The daughter of disabled activist Ni Yulan (倪玉蘭) yesterday said police grabbed her at the airport in Beijing and barred her from leaving China to collect a rights award for her mother in the Netherlands.
The Netherlands had asked China to explain why Ni’s daughter, Dong Xuan (董璇), was not allowed to go to the Hague to accept the 100,000 euro (US$131,000) Human Rights Defenders Tulip award, an embassy spokesman said.
“I tried to leave Beijing on Wednesday [Jan. 25], but police grabbed me at the airport and said I could not go,” Dong said.
“Ever since, there has been a policeman following me. He even tries to stop me from going out into the street to walk around. On Sunday, the police came and searched my house,” she said by telephone.
The Chinese Ministry of Public Security was not immediately available for comment.
Ni and her husband, Dong Jiqin (董繼勤), were tried by a Beijing court in late December for “provoking trouble,” but no verdict has yet been reached.

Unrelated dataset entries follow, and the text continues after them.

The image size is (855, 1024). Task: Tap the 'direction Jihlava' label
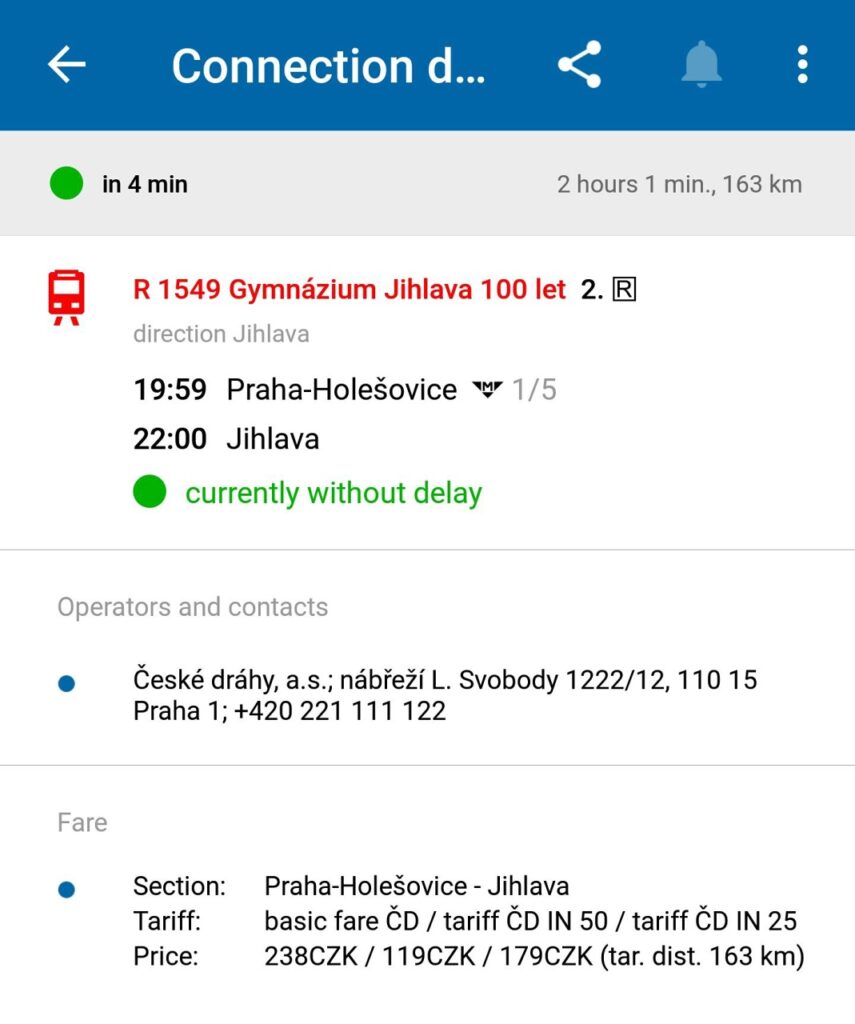coord(221,334)
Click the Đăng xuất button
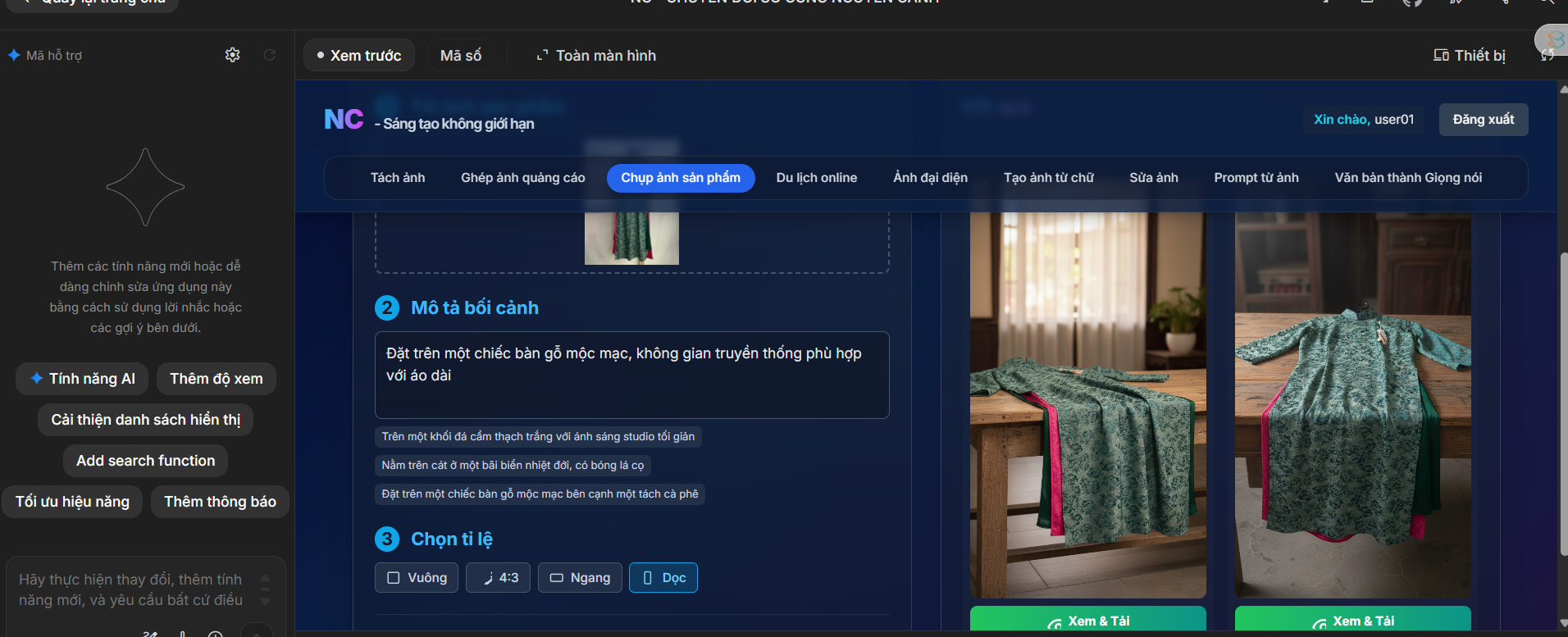 pyautogui.click(x=1483, y=120)
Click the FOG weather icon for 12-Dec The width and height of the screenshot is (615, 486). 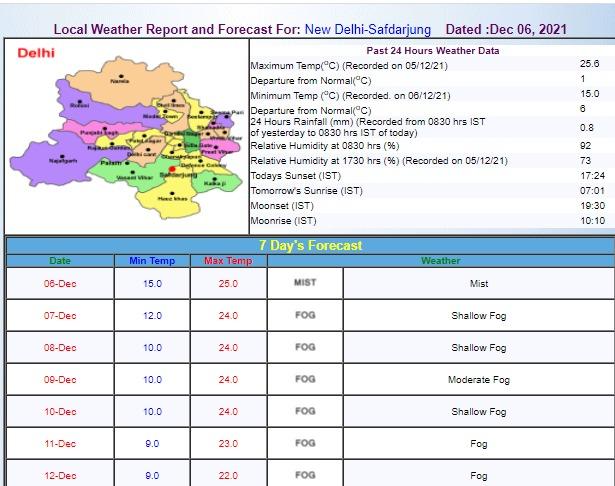(x=305, y=475)
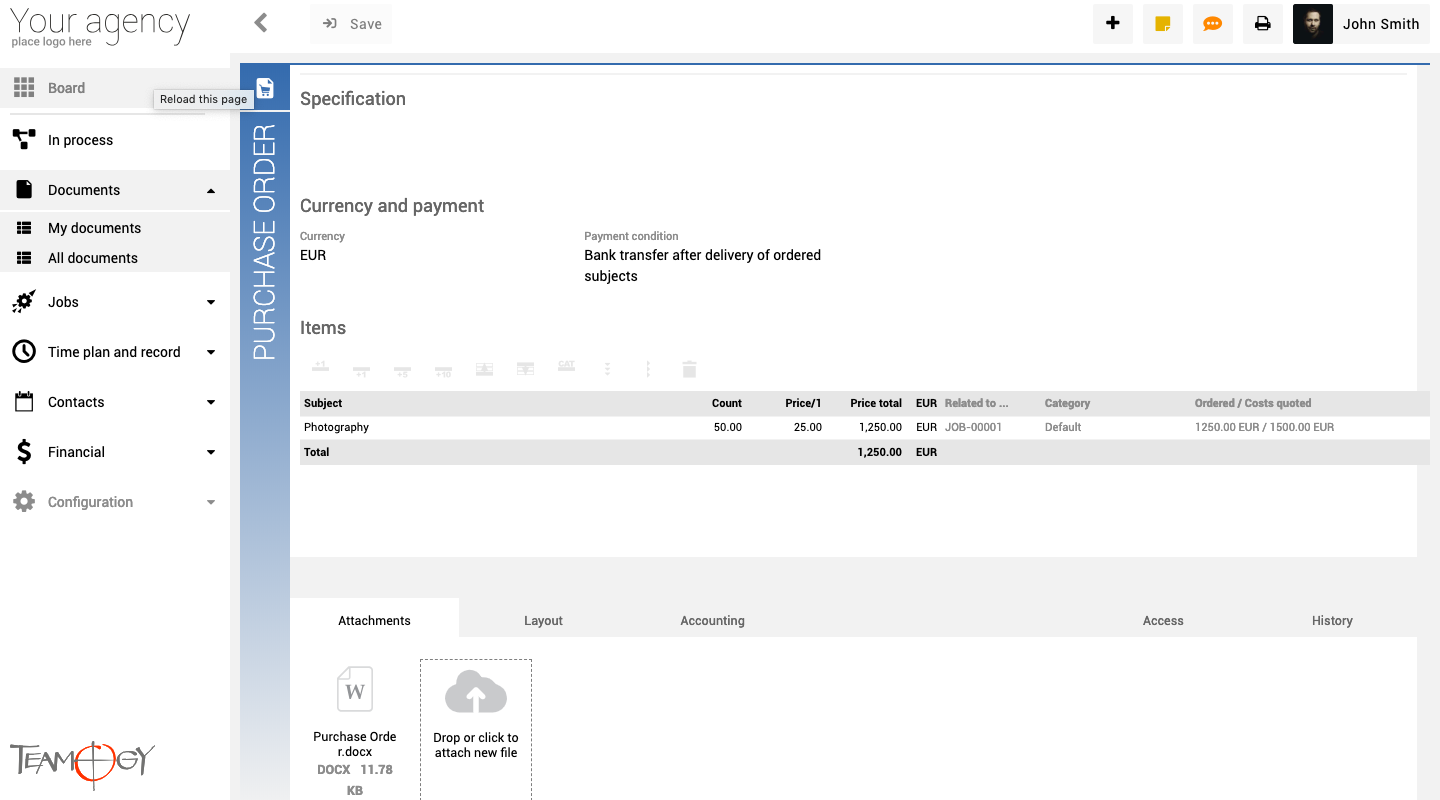Print the purchase order with printer icon
Image resolution: width=1440 pixels, height=800 pixels.
pyautogui.click(x=1262, y=24)
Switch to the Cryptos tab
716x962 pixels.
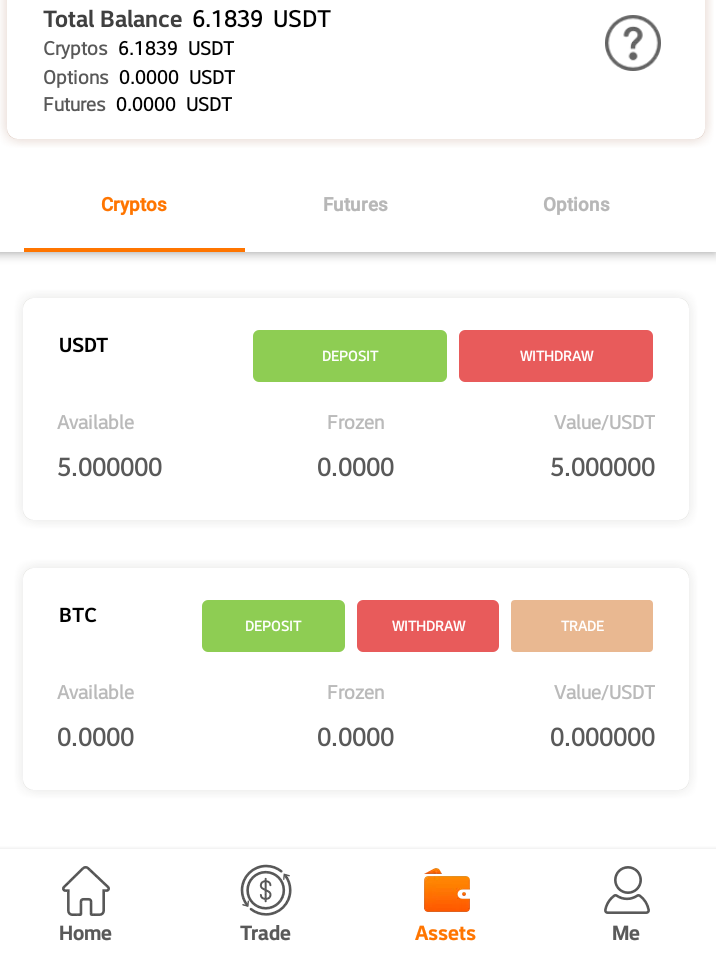(134, 204)
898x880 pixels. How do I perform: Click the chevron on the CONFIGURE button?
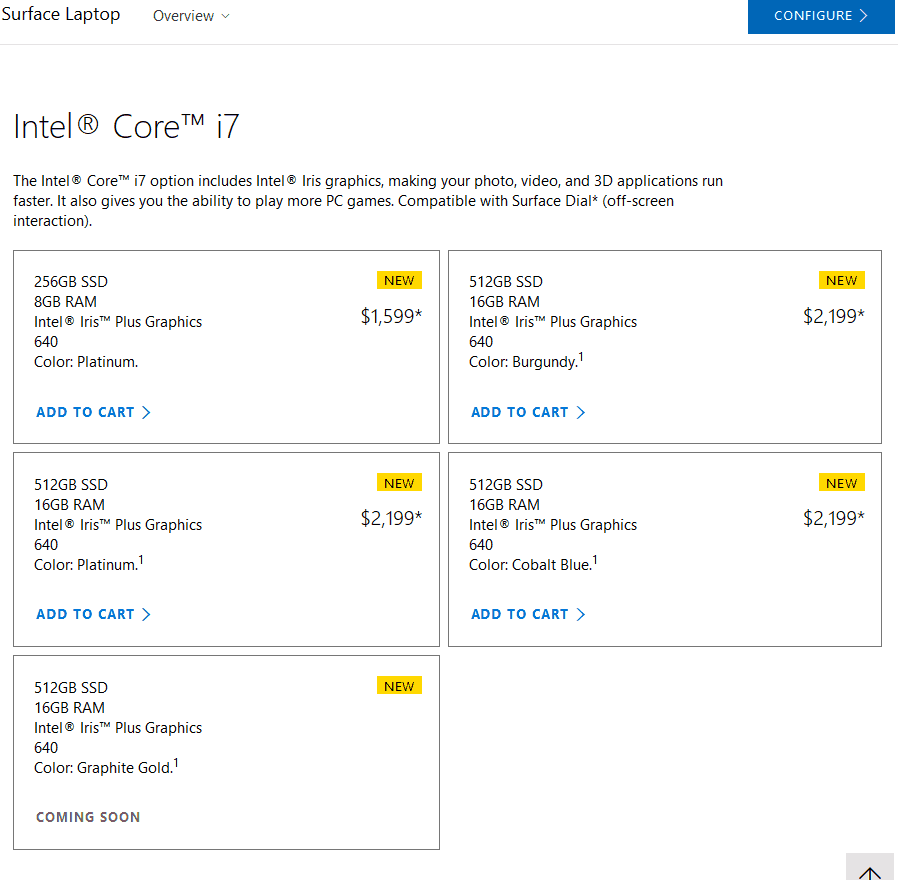tap(863, 16)
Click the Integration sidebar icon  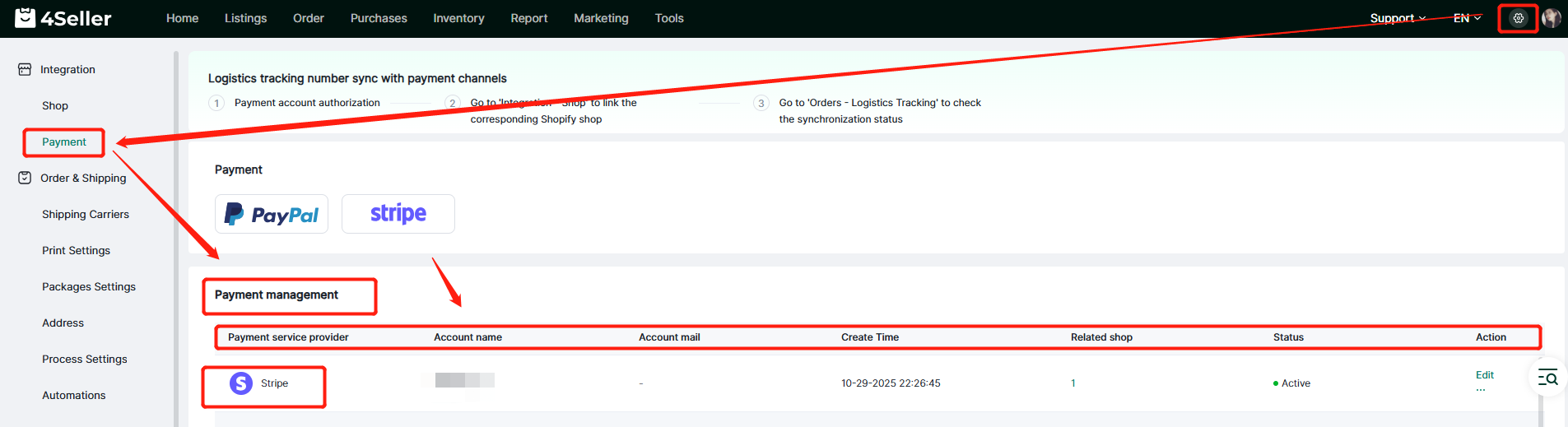(25, 70)
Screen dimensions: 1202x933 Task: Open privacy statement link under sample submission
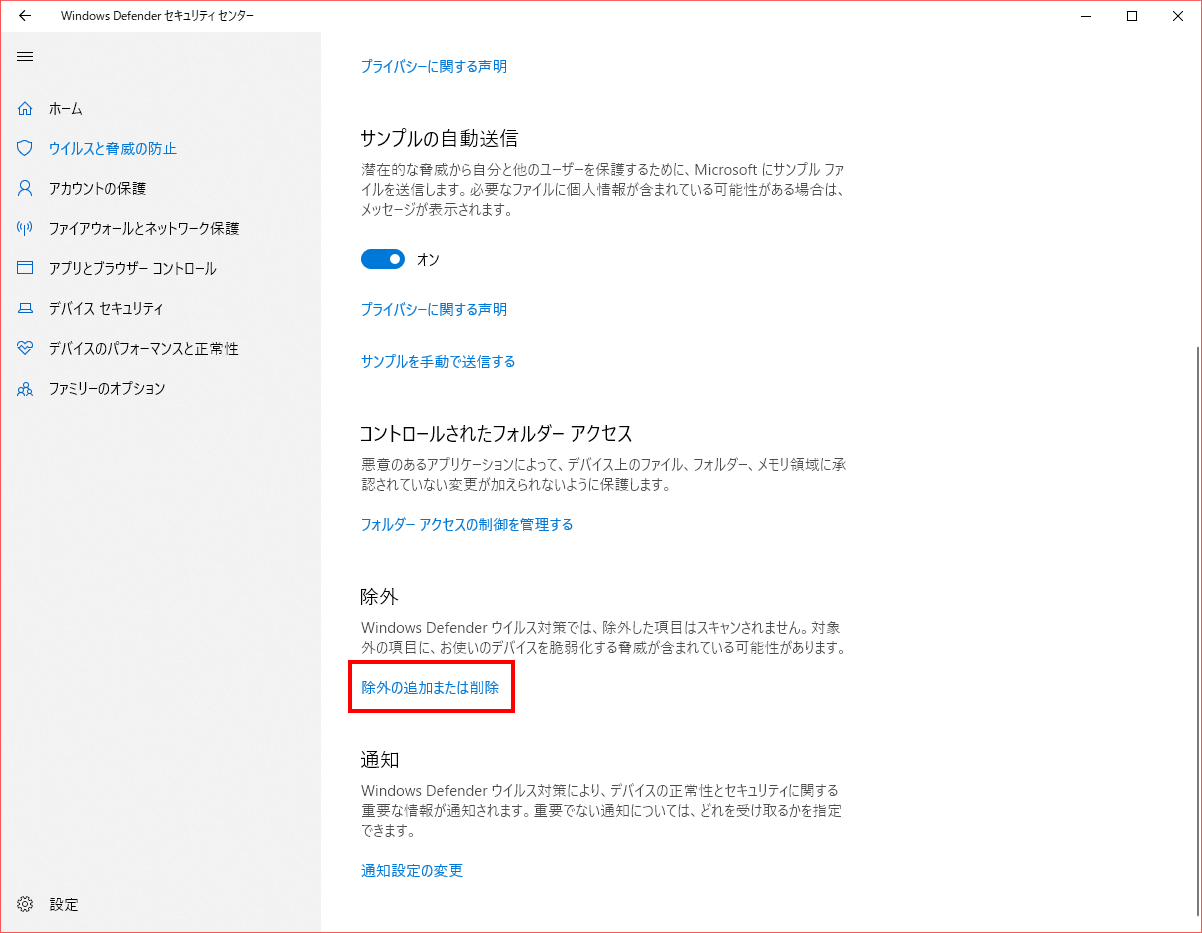(x=434, y=309)
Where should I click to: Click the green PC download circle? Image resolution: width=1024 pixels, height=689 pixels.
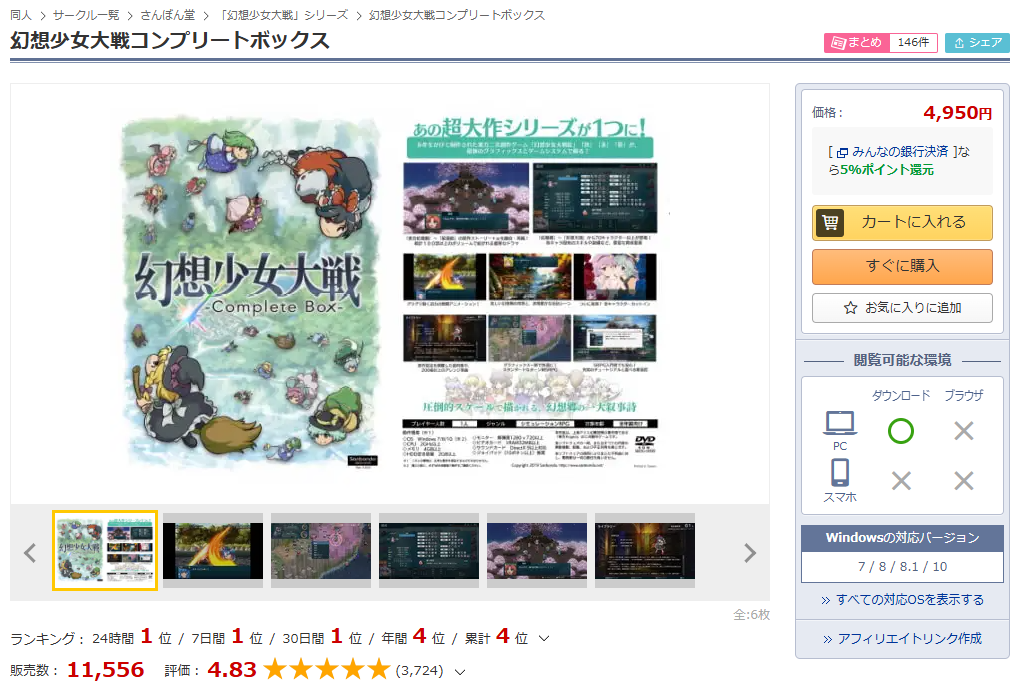click(901, 431)
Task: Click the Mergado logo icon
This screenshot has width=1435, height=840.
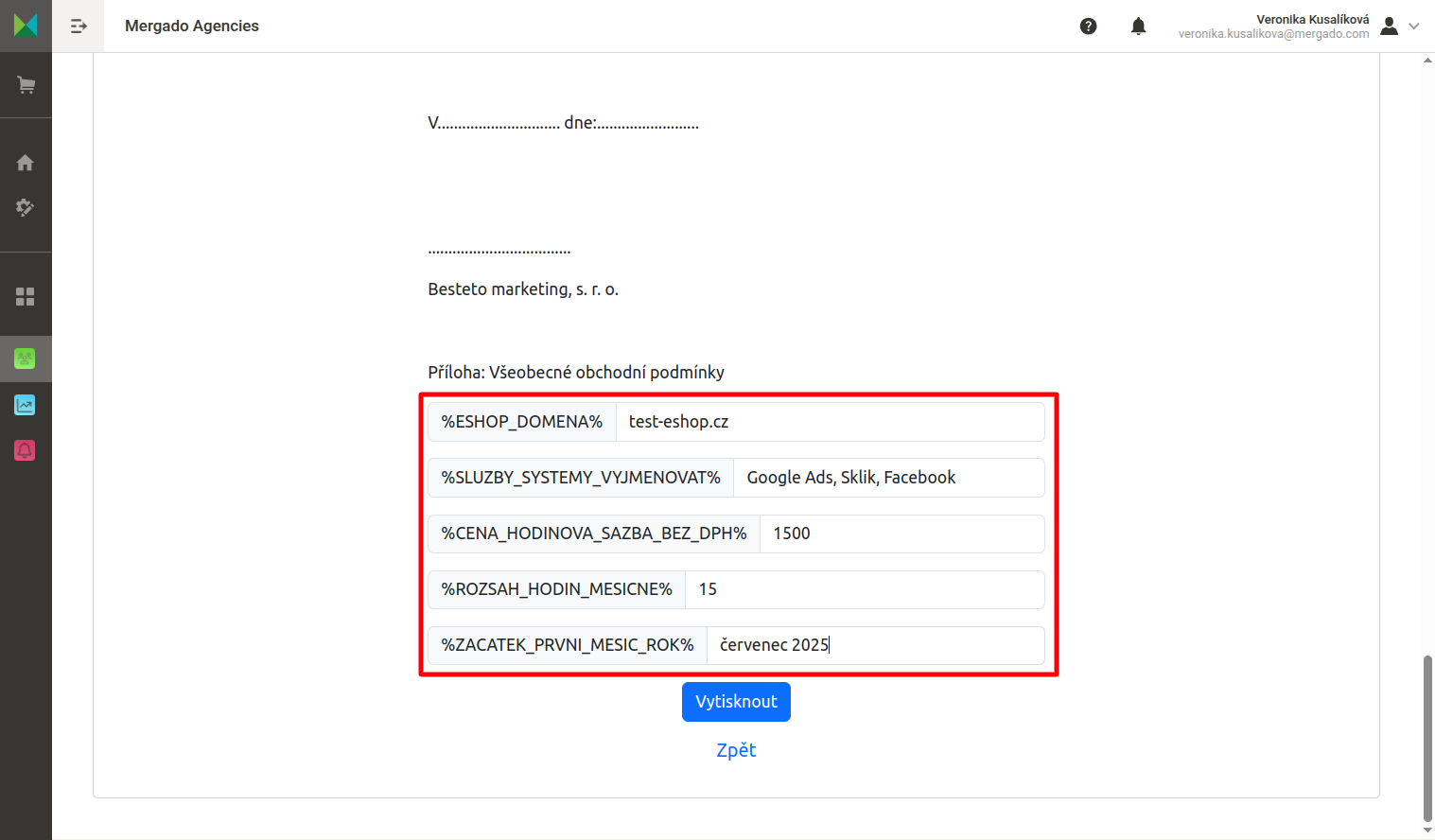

The two, who have long helped victims of land seizures, were detained in April last year as authorities rounded up scores of activists amid anonymous online calls for protests similar to those that swept across the Arab world.
Ni was awarded the Dutch government’s prize “in recognition for her work on behalf of citizens of Beijing whose houses were confiscated and demolished in the run-up to the 2008 Olympic Games,” organizers said on their Web site.
The award ceremony was due to take place in the Hague yesterday.
Ni — a disabled lawyer — has long been a thorn in the side of authority.
She was sentenced to a year in jail in 2002 for “obstructing official business” and to two years in 2008 for “harming public property” — charges brought against her as she tried to protect her home from demolition.
Ni has a large following of supporters throughout China, many of whom have been evicted from their homes in government-backed land seizures.
A spokesman for the Dutch embassy in China said that “Minister of Foreign Affairs [Uri] Rosenthal has requested an explanation from the Chinese authorities and pleaded for the daughter’s case to travel to the Netherlands.”
Ni’s case has been championed by numerous Western governments, including the US and the EU, which sent representatives to meet with her during her brief period of freedom in 2010.